Schwäbische Zeitung (Sigmaringen)
Die Cyber-Bayern
Ungewöhnliche Trainingsmaßnahmen – Auch auf Ausgangssperre vorbereitet
MÜNCHEN (dpa) - Mit dem ersten Cyber-Training seiner Stars zeigte sich Hansi Flick zufrieden. Der Trainer des Rekordmeisters erlebte ein motiviertes Ensemble, tauschte sich zudem mit kleinen Spieler-Gruppen auch über Video-Calls aus. „Wir müssen alle versuchen, positiv mit der Lage umzugehen, wir Trainer, unser gesamtes Funktionsteam, die Spieler“, erklärte der 55-Jährige, der auf eine weitere Verschärfung der Situation eingestellt wäre. „Wir sind auch vorbereitet für eine denkbare Ausgangssperre, dafür haben wir Home-Office-Lösungen erarbeitet.“
Die Münchner entschieden sich zunächst einmal gegen die Option, die Profis in Kleingruppen an der Säbener Straße schwitzen zu lassen. In Absprache mit dem Trainerteam habe man darauf verzichtet, erklärte Vorstandschef Karl-Heinz Rummenigge auf der Internetseite des Clubs. „Unsere Spieler trainieren derzeit von zu Hause aus. Wir versuchen auch hier Vorbild zu sein, weil ich das Gefühl habe, dass es immer noch Menschen gibt, die vielleicht nicht umfänglich verstanden haben, wie ernst die Lage ist.“
Bei der von Flick und von FitnessLeiter Holger Broich als Cyber-Training titulierten Einheit am Mittwoch stand Stabilitätstraining im Vordergrund. Zum Abschluss gab es eine intensive Belastung auf den SpinningBikes, mit denen der Club die Stars ausgestattet hatte. „Alle können den Trainer auf ihrem Tablet sehen, um so auch alle Übungen durchführen zu können, die wir von der Säbener Straße aus übertragen“, so Flick.

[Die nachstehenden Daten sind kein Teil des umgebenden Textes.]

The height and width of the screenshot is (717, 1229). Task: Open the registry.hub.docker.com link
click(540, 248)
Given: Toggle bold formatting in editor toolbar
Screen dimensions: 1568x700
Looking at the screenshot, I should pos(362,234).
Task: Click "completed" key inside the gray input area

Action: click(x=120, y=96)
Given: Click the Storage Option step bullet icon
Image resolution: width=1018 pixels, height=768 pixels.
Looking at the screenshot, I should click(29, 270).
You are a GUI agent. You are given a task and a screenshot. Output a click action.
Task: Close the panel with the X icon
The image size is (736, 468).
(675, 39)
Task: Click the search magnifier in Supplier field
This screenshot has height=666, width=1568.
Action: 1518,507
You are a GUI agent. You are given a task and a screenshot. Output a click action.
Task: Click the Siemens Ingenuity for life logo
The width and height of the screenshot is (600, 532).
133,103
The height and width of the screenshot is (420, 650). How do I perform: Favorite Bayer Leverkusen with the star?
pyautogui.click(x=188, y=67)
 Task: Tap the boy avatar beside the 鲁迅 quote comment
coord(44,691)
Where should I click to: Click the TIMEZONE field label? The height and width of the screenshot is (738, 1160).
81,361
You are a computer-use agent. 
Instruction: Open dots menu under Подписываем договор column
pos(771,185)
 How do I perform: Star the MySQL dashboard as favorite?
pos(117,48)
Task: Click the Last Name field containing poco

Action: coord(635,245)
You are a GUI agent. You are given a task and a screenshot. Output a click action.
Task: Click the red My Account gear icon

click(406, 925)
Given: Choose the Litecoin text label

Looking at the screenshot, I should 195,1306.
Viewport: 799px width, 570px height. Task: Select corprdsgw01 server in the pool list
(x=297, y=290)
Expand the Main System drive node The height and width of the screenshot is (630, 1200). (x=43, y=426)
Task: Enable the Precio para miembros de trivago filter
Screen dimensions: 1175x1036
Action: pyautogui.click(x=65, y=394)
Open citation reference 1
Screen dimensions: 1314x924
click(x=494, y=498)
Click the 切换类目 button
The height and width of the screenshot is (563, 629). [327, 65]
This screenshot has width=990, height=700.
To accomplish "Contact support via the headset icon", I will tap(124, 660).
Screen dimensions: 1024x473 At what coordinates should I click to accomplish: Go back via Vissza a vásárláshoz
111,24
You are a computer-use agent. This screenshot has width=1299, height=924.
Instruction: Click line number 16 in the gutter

Über die Sozialen Netzwerke präsentierten sich die Stars an vorangegangenen Tagen wiederholt ihren Fans – auch beim Sport. Robert Lewandowski zeigte sich mit Töchterchen Klara beim Liegestütz, Thomas Müller beim Seitstütz mit Hund.
Insgesamt ist nach Angaben des wissenschaftlichen Leiters Broich vor allem „Erhaltungstraining“angesagt. „Die Fitness kann man im virtuellen Raum mit Funktionsgymnastik, Kraft- und Ausdauertraining gut steuern“, sagte Broich. Überwachung funktioniert auch aus der Ferne. „Die Jungs sind mit den FitnessErfassungsuhren ausgerüstet. Das heißt, wir bekommen alle relevanten Daten jedes Spielers, wie etwa die Herzfrequenz, auf unsere Monitore an der Säbener Straße. Die Erfassung der Leistung ist mit diesem System problemlos möglich, aber eben nur die Athletik, nicht alles“, beschrieb Broich die Hightech-Bedingungen. Nach der Einheit am Mittwoch sollen die Stars per Video noch weiter verbunden geblieben sein, sie hätten noch einige Zeit miteinander gesprochen. „Deshalb sind die Videotrainingskonferenzen wichtige Gemeinschaftserlebnisse in dieser Zeit.“
Abseits des Trainings bleibt die finanzielle Herausforderung auch für den Liga-Krösus groß. „Der FC Bayern hat sicher gut gewirtschaftet in den vergangenen Jahren, was ihn in die Lage versetzt, auch Krisen zu meistern“, sagte Finanzvorstand JanChristian Dreesen. „Natürlich müssen wir die sich stetig verändernde Lage immer wieder neu einschätzen und können daher heute noch nicht sagen, wie die wirtschaftlichen Auswirkungen bei einer Verschärfung der Lage sein werden“, so Dreesen.
Der finanzstärkste BundesligaVerein erzielte in der Vorsaison im Gesamtkonzern einen Umsatz von 750,4 Millionen Euro. Unter dem Strich blieben 52,5 Millionen Euro.